As OPEX Founder James Fitzgerald put it, if you don’t feel comfortable talking to your clients about their poo, you’re missing out. “It’s an indisputable barometer of health…You need to talk about it with your clients,” he said.
“Identify the lowest hanging fruit lifestyle habits,” Hardwick said, “and tackle them before you bother writing a fancy training program that promises your client the world.”
Step 3: Teach Them Why.
Anyone can teach someone how to squat, press, hinge, pull. While useful, for people to indeed be on board with a long-term path to better health and pain-free living, they need to understand why they’re doing what they’re doing. Doing this fosters that all-important buy-in explained Hardwick.
“It has to start with having the ability to educate our clients,” Hardwick said, not just through “principles and science,” but also through your own and other clients’ experiences.
El Fateh agrees.

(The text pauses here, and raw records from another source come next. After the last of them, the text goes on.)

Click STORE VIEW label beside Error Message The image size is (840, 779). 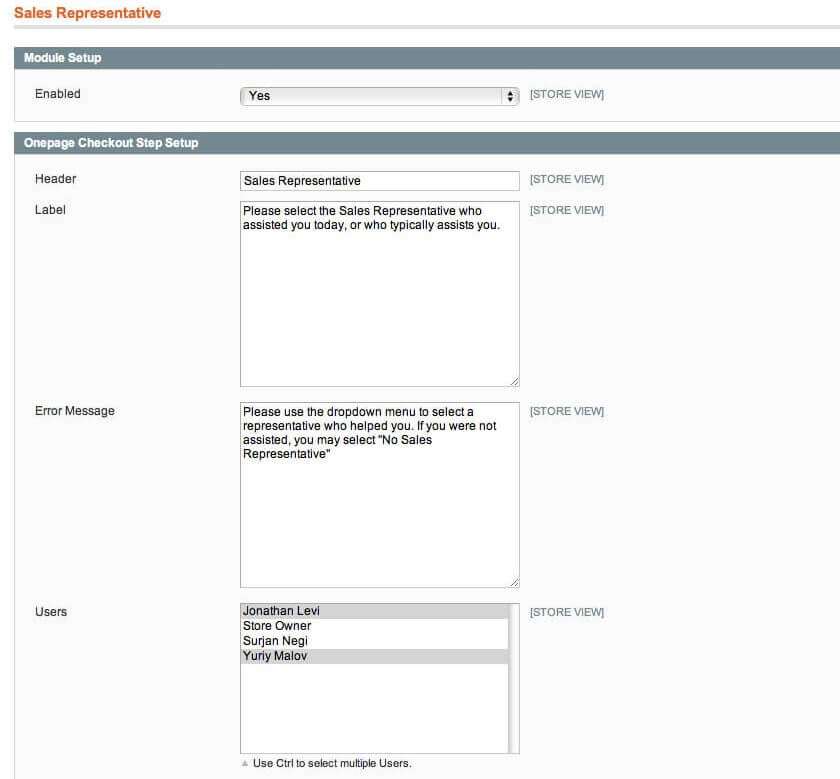[566, 411]
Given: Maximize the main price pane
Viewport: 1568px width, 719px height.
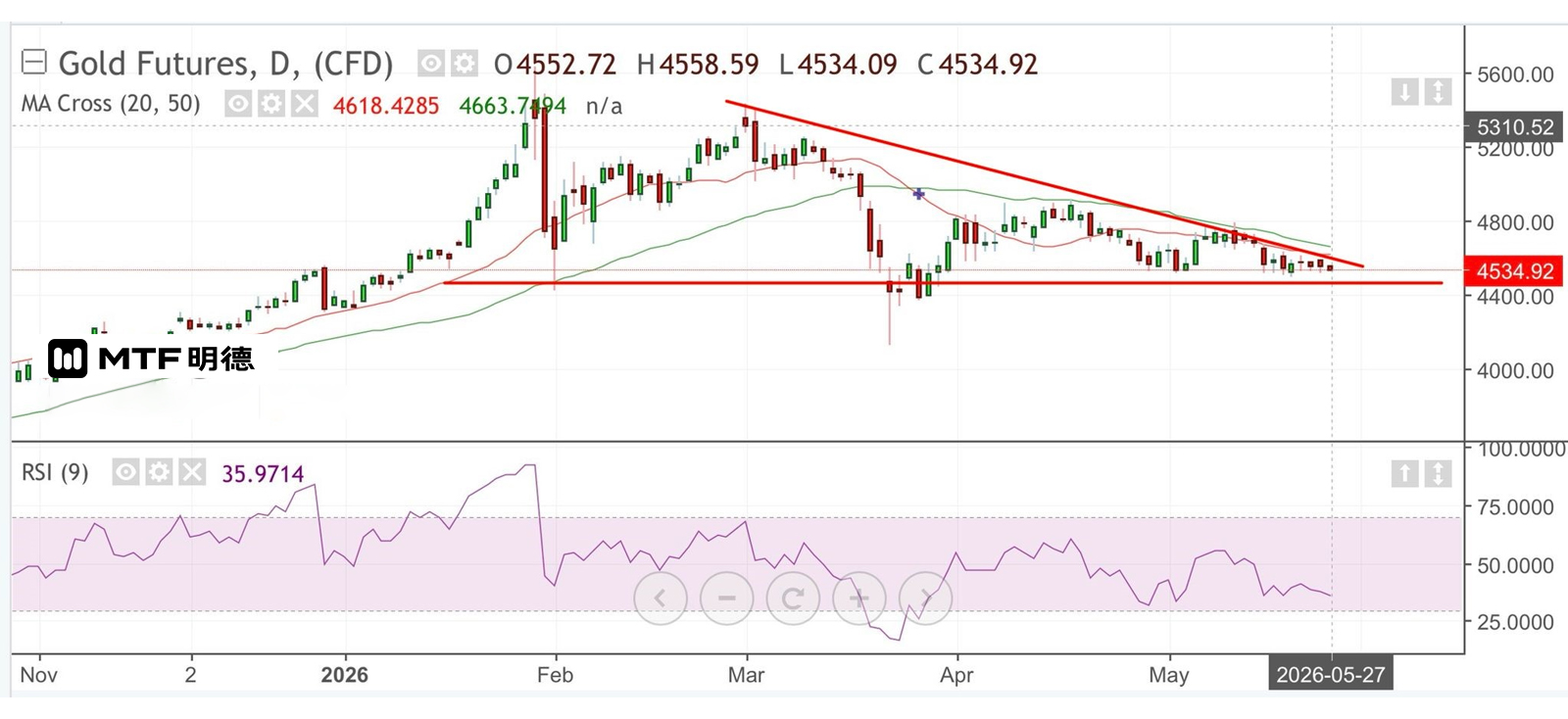Looking at the screenshot, I should coord(1438,93).
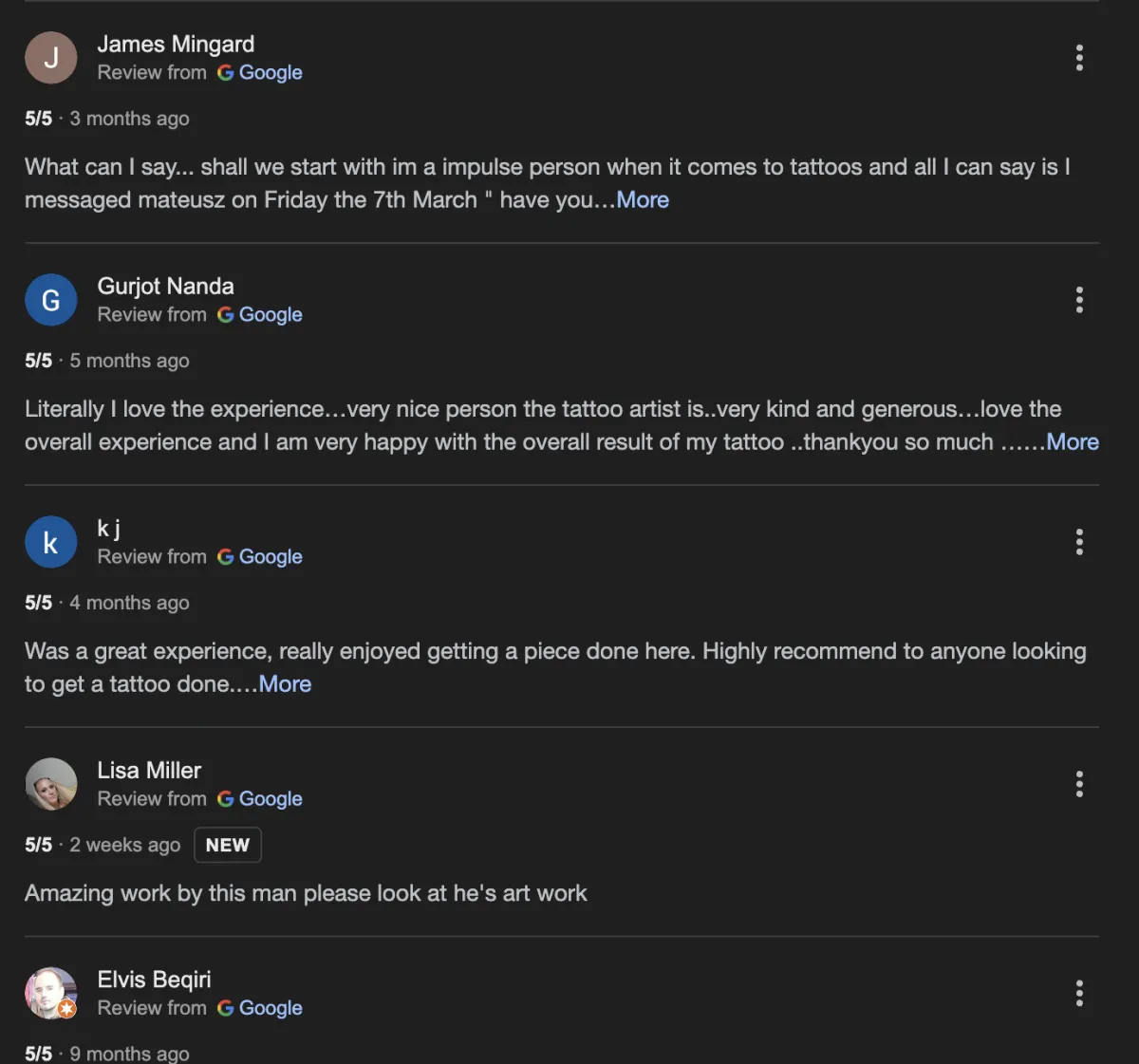The height and width of the screenshot is (1064, 1139).
Task: Expand James Mingard's review with More
Action: pos(643,200)
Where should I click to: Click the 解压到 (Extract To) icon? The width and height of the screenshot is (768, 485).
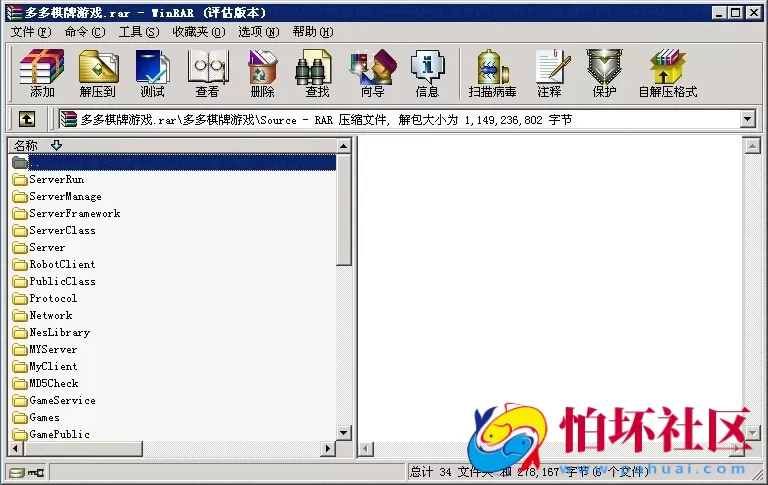pyautogui.click(x=98, y=73)
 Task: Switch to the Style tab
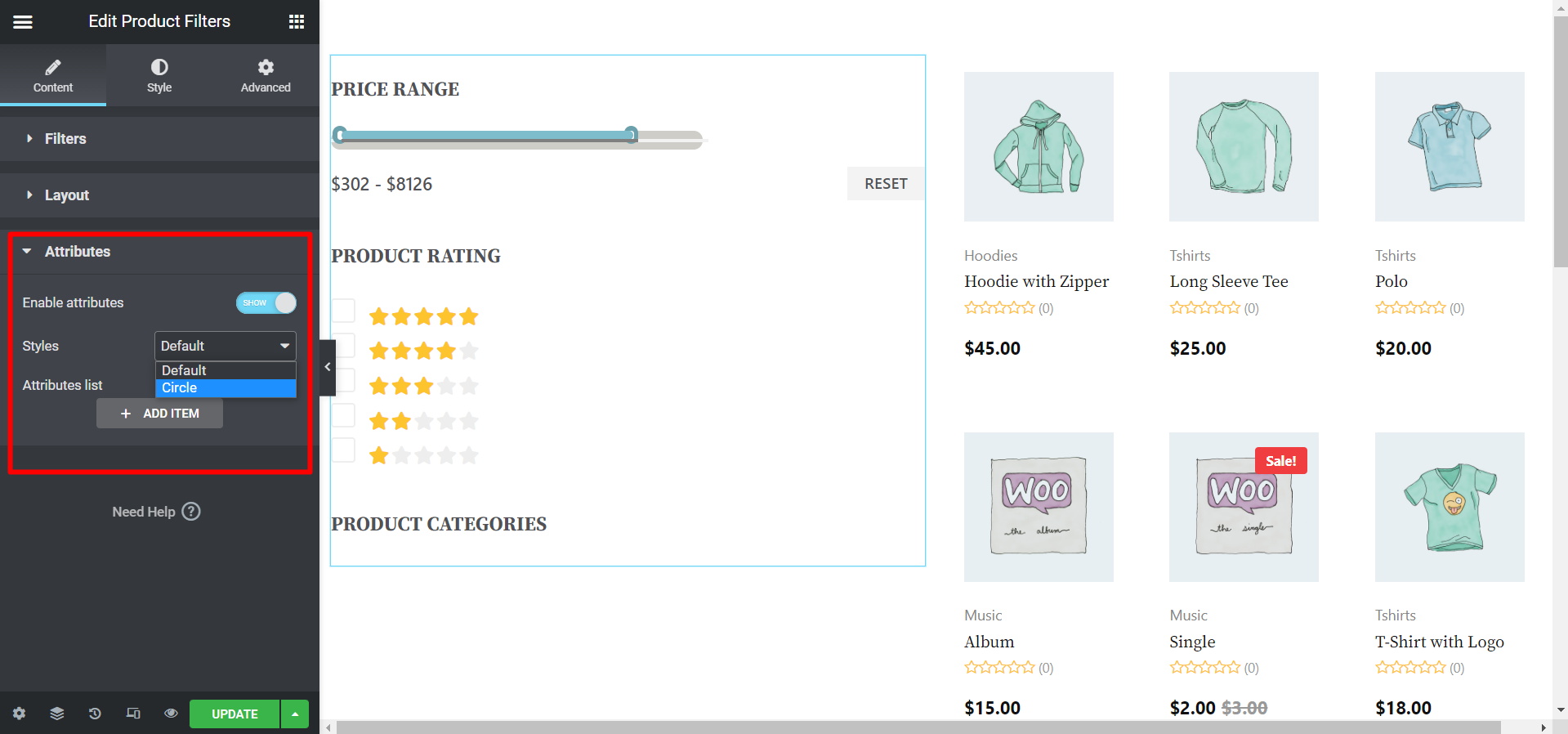click(159, 75)
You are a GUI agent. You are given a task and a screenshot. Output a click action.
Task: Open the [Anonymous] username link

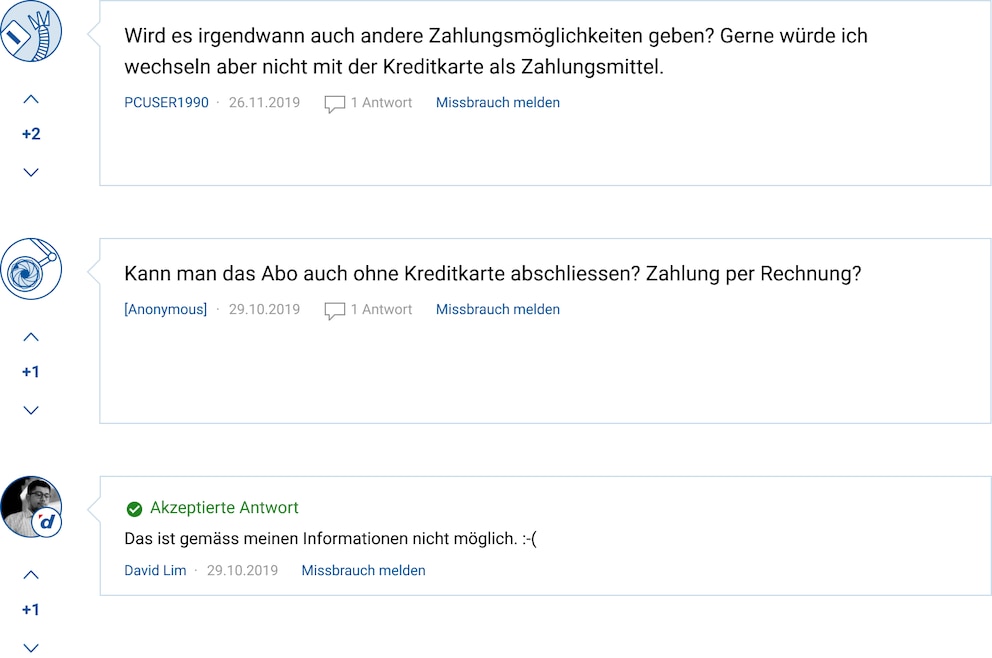[166, 309]
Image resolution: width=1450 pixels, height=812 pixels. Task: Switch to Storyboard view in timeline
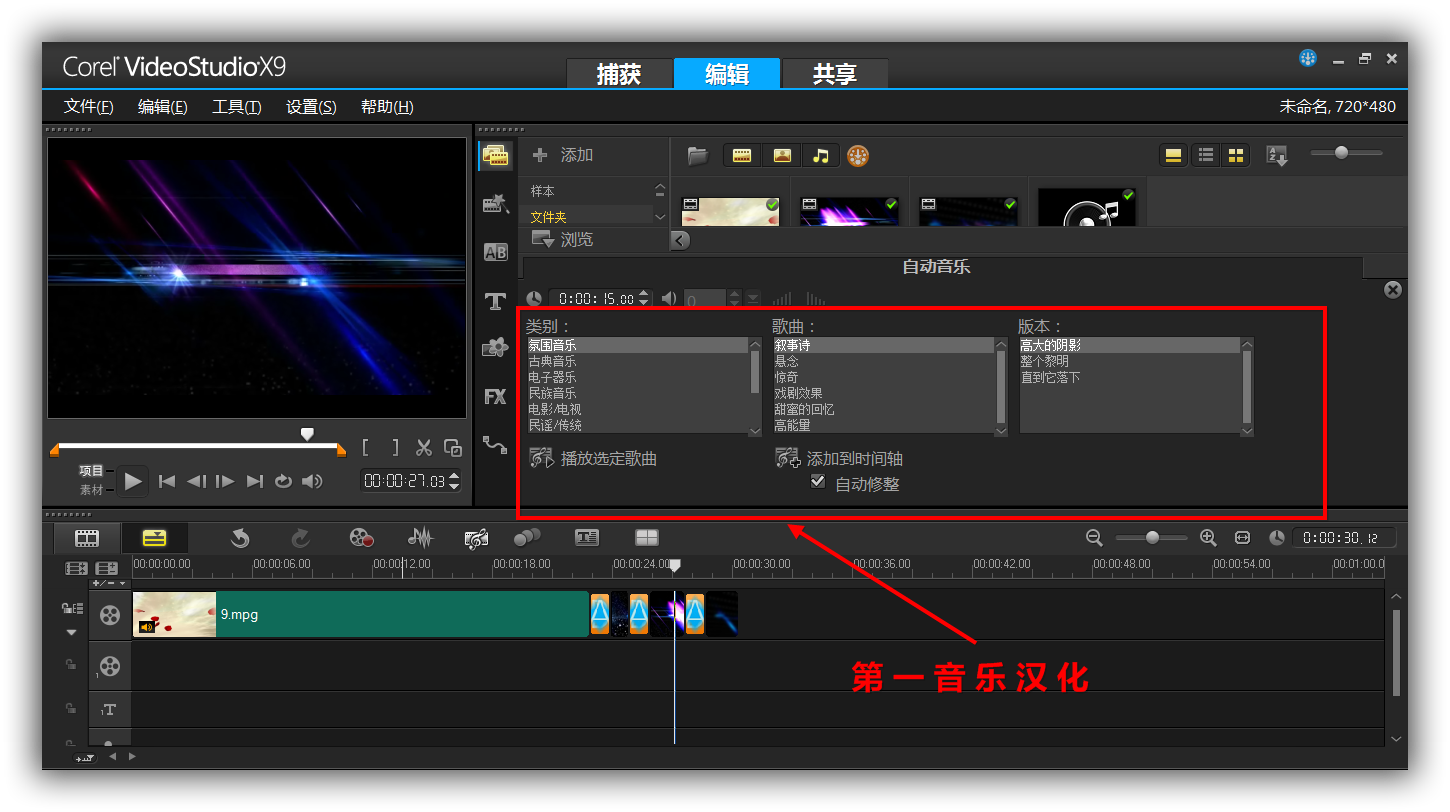[87, 538]
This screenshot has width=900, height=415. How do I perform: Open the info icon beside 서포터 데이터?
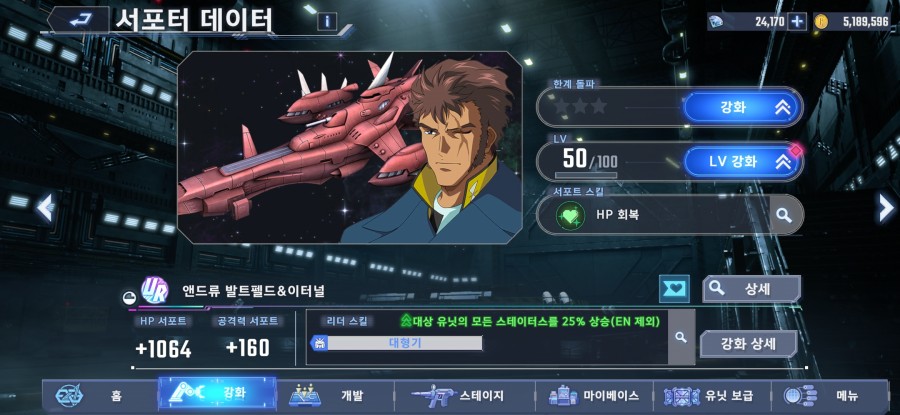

Once his clients have a clear understanding—based on the OPEX assessment he puts them through—he can now “tie in how their program will take them from where they are to where they want to get,” he explained.
He added: “Explaining the why behind the program is important…When people know why they’re doing something, they are much more likely to keep doing it.”
The more self-sufficient and autonomous your clients become, the more likely they’re going to make decisions when you’re not looking (which is most of the time) that are smart for them and ultimately help them get out of pain long-term.